For the winners, historically, 60% are winners, and the gain for the winners range between +15% to more than +150%.

How much money do I need to get started with the DAC strategy?

The DAC strategy requires a minimum of $10,000.  It then moves up in $10,000 increments, where the next step up would be $20,000.

What is factor-based quantitative analysis?

Factor-based, quantitative predictive analysis (QA) is a technique that seeks to understand and predict behavior by using mathematical and statistical modeling.  In the financial services industry, QA is used to analyze investment opportunities to provide predictions of when to purchase or sell securities, and the potential magnitude of a move.  The input factors, or independent variables, that are fed into a quantitative model include financial ratios such as price-earnings ratio (P/E), earnings growth, revenue growth, cash flow, among others.


How do I set up the autotrade rule for the DAC strategy?

Autotrade is a system that allows MCTO to send trade alerts to your broker to automatically make trades in your brokerage account. The minimum required capital for the DAC autotrade service is $10,000. We currently offer autotrading for the DAC service through TD Ameritrade, eOption, OptionsRoute and Autoshares. If your broker is not listed please contact us and we can contact the broker to possibly enable autotrading.

Please refer to the following steps to set up an autotrade rule in your brokerage account.

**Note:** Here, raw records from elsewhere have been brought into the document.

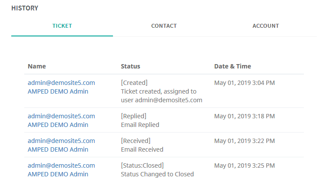Image resolution: width=329 pixels, height=185 pixels.
Task: Open the CONTACT history tab
Action: [x=164, y=26]
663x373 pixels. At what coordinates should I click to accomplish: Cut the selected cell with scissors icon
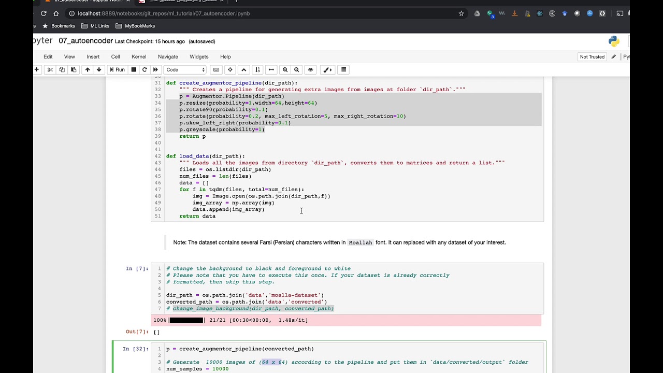pyautogui.click(x=50, y=69)
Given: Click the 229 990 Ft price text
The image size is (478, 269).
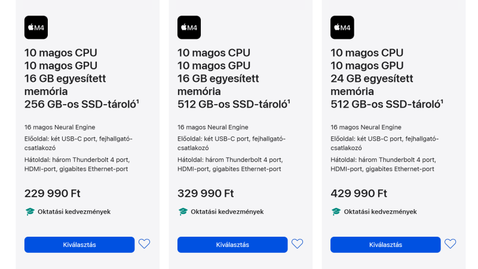Looking at the screenshot, I should (x=52, y=193).
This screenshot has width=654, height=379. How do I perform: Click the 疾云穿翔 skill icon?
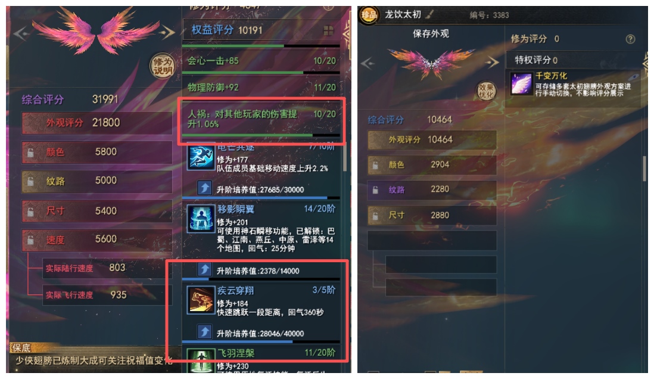tap(201, 300)
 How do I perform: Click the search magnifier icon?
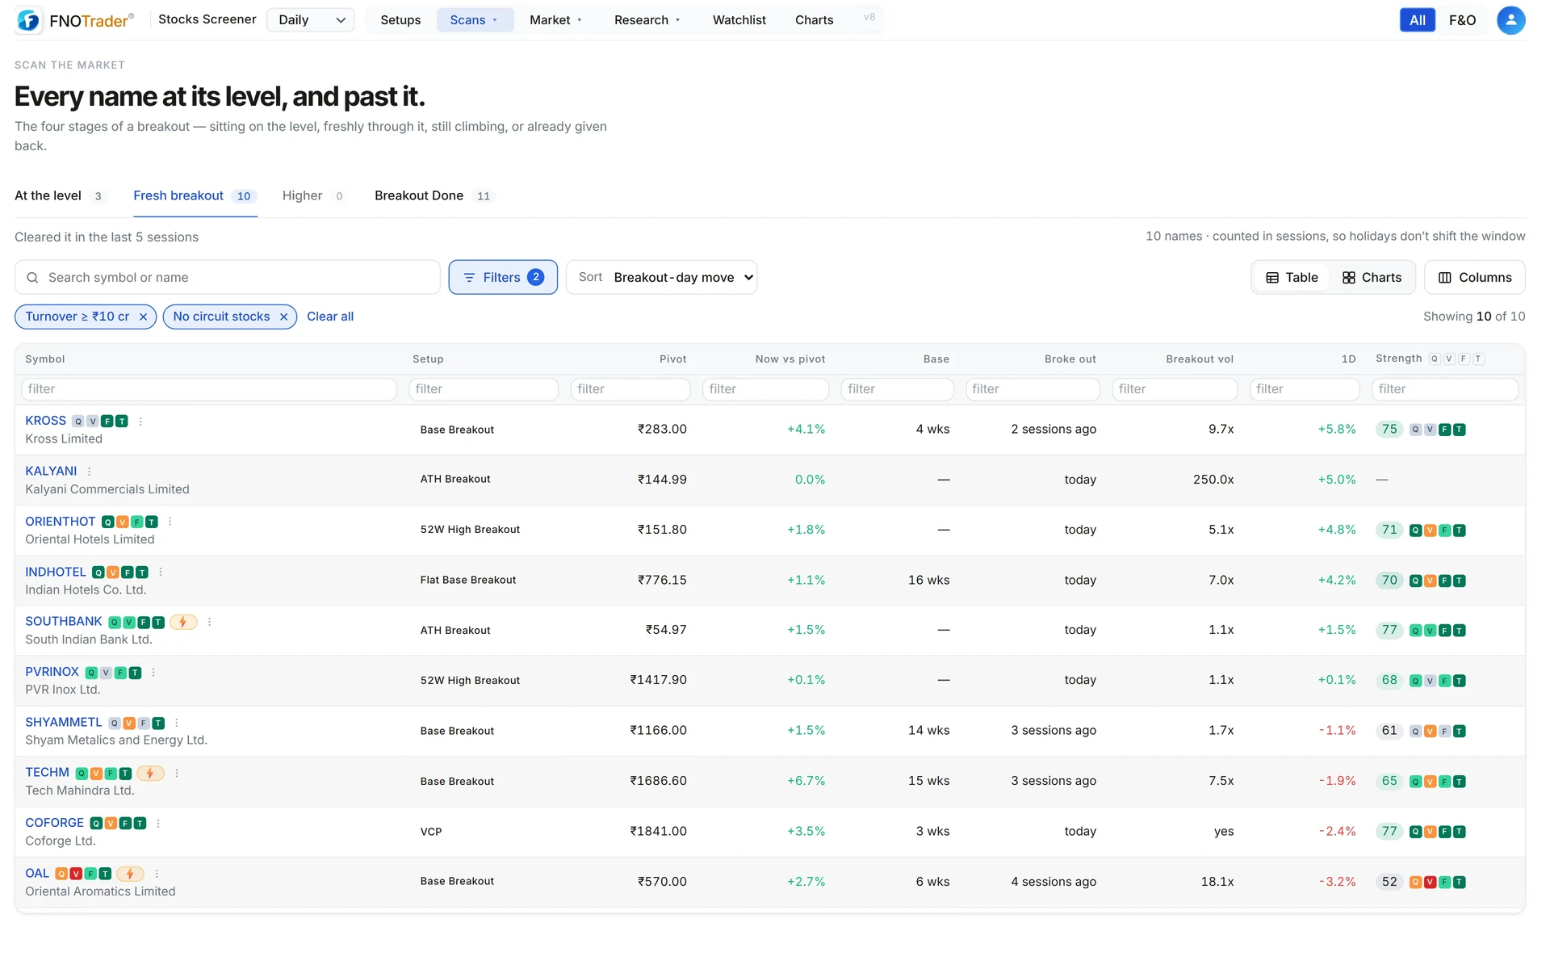click(x=32, y=278)
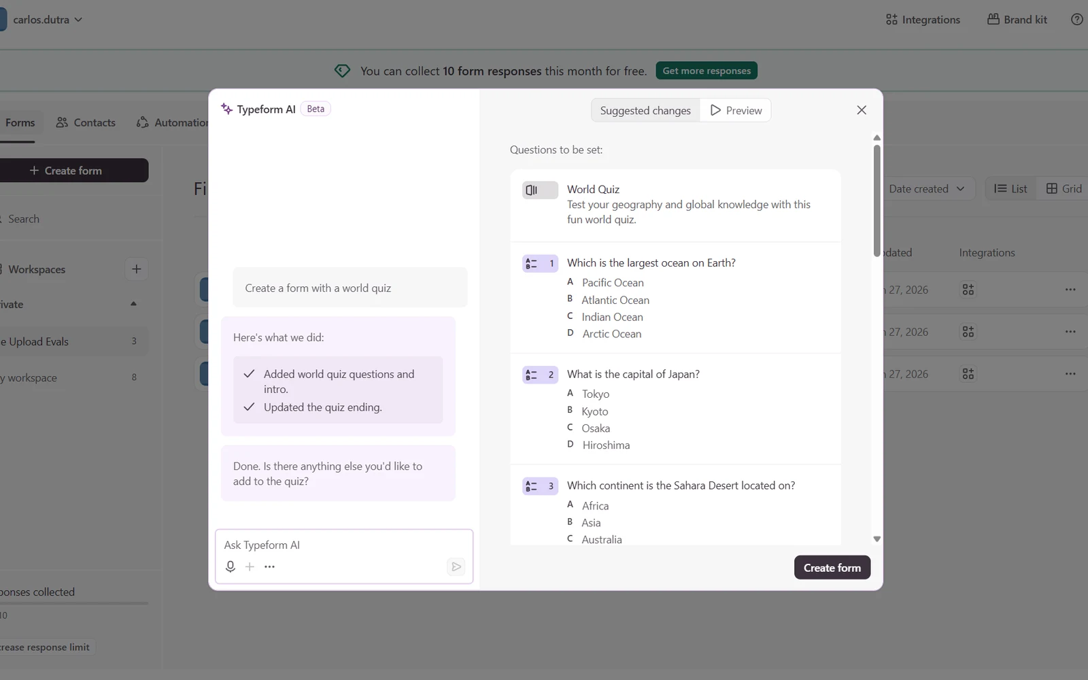Click the Typeform AI sparkle icon
Image resolution: width=1088 pixels, height=680 pixels.
(227, 109)
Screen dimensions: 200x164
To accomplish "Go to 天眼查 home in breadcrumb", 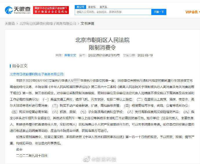I will point(10,24).
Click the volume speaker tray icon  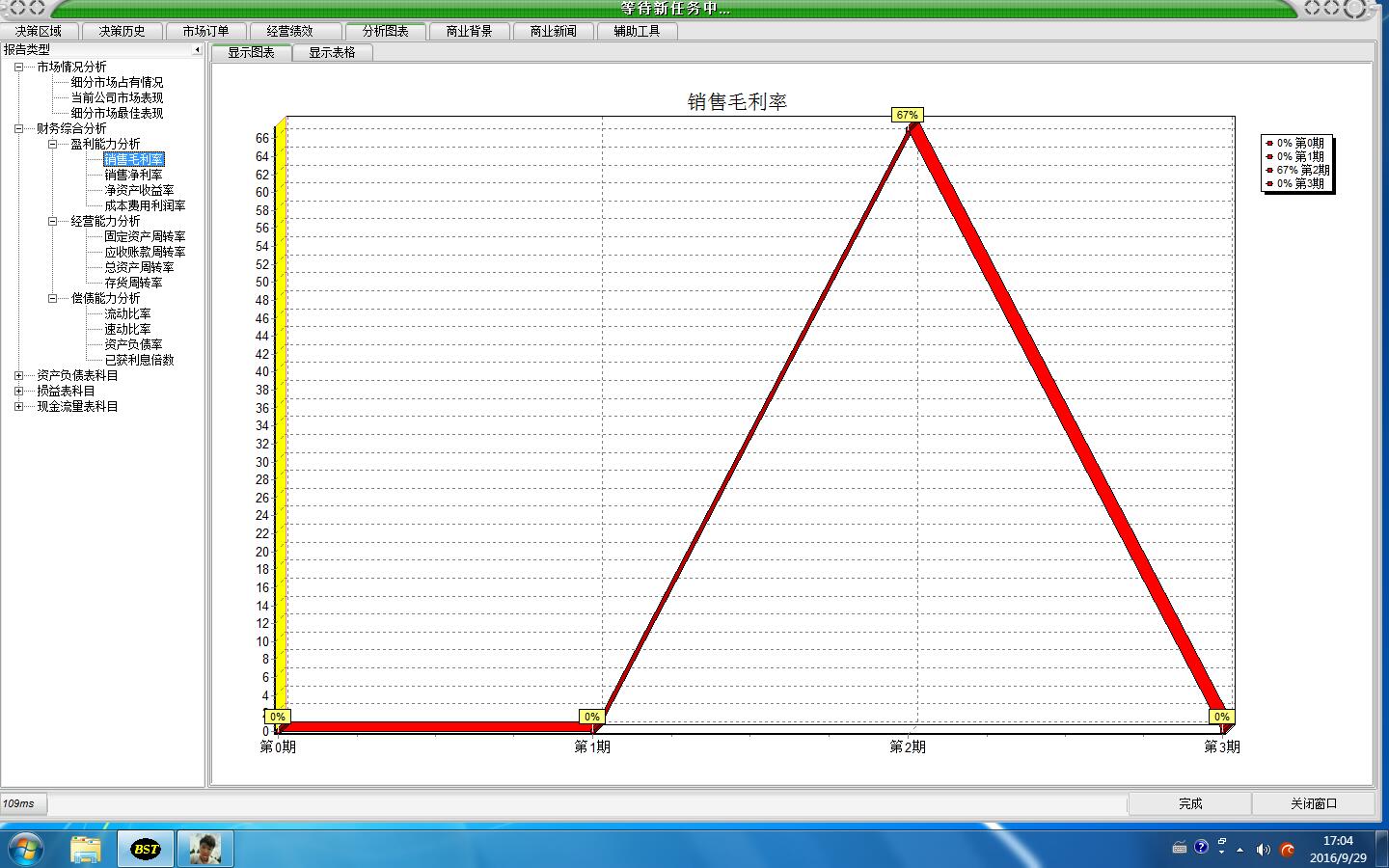tap(1263, 850)
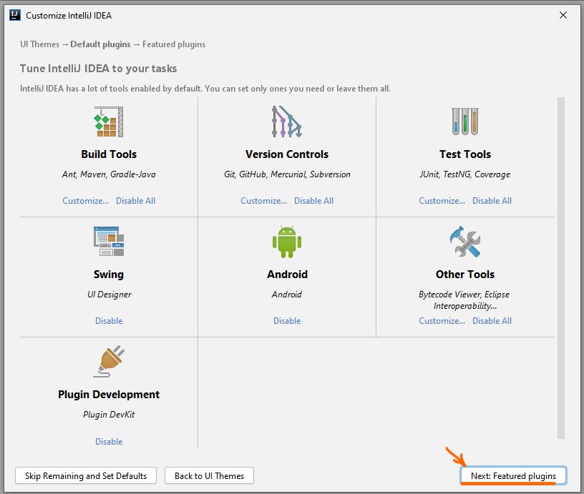Click the Build Tools crane icon
This screenshot has height=494, width=584.
109,122
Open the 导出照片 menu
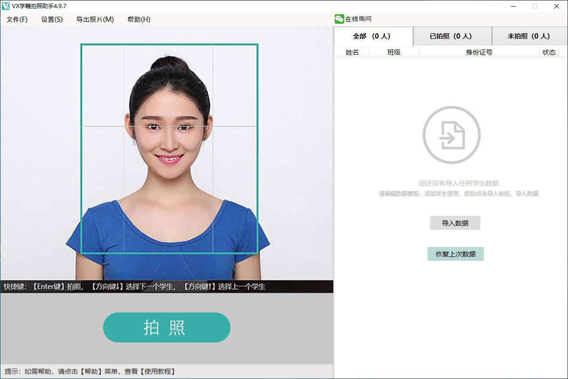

Step 1: Sign-up as a paying subscriber to the DAC service from within this website. We offer a special rate for first-time subscribers of $5 for the first month.
Step 2: Log into your brokerage account and navigate to the autotrade page.
Step 3: Select MCTO DAC service, and in the pull-down parameter window select “Specified Quantity” or “Specified Number of Contracts”.
Step 4: Input number of contracts. To calculate the number of contracts divide the total amount of capital you wish to allocate to the DAC strategy by $10,000. For example, if you wish to allocate $30,000 to the strategy the number you would enter is “3” because $30,000 divided by $10,000 is 3. For this example of setting the “specified quantity” to 3, each time we send a trade alert to the broker, quantity 3 of the trade will be opened in your account.

If you have any questions about setting up your autotrade rule please contact us. If you wish to self-manage this strategy you can use either the DAC self-managed, or the TOTD service.

To talk to someone directly please call 877-248-7455, or email us at support@monthlycashthruoptions.com.

Who is the chief publisher of this strategy?

Pranav Singh is Chief Publisher for Directional Alpha Collection (DAC) and Trade of the Day Long/Short Options Newsletter (TOTD). His primary area of interest is quantitative trading strategies that blend technical and fundamental analysis. Pranav is a graduate of Bentley University with degrees in Economics-Finance and Mathematics. He resides in the New York Area.

Who is this strategy for?

The DAC strategy is designed to augment and diversify any existing portfolio.  By allocating 10% of your portfolio to the DAC strategy, you can increase your overall yearly ROI by an additional 2% to 3% annually.  Because this strategy is directional and uses option debits, it combines well with a credit collecting strategy such as the Iron Condor service.

When a strategy is Long/Short what does this mean?

A long/short strategy, such as Directional Alpha, actively opens bullish and bearish trades, usually at the same time.  Sometimes this type of strategy is called a market neutral strategy since it can make money in both directions.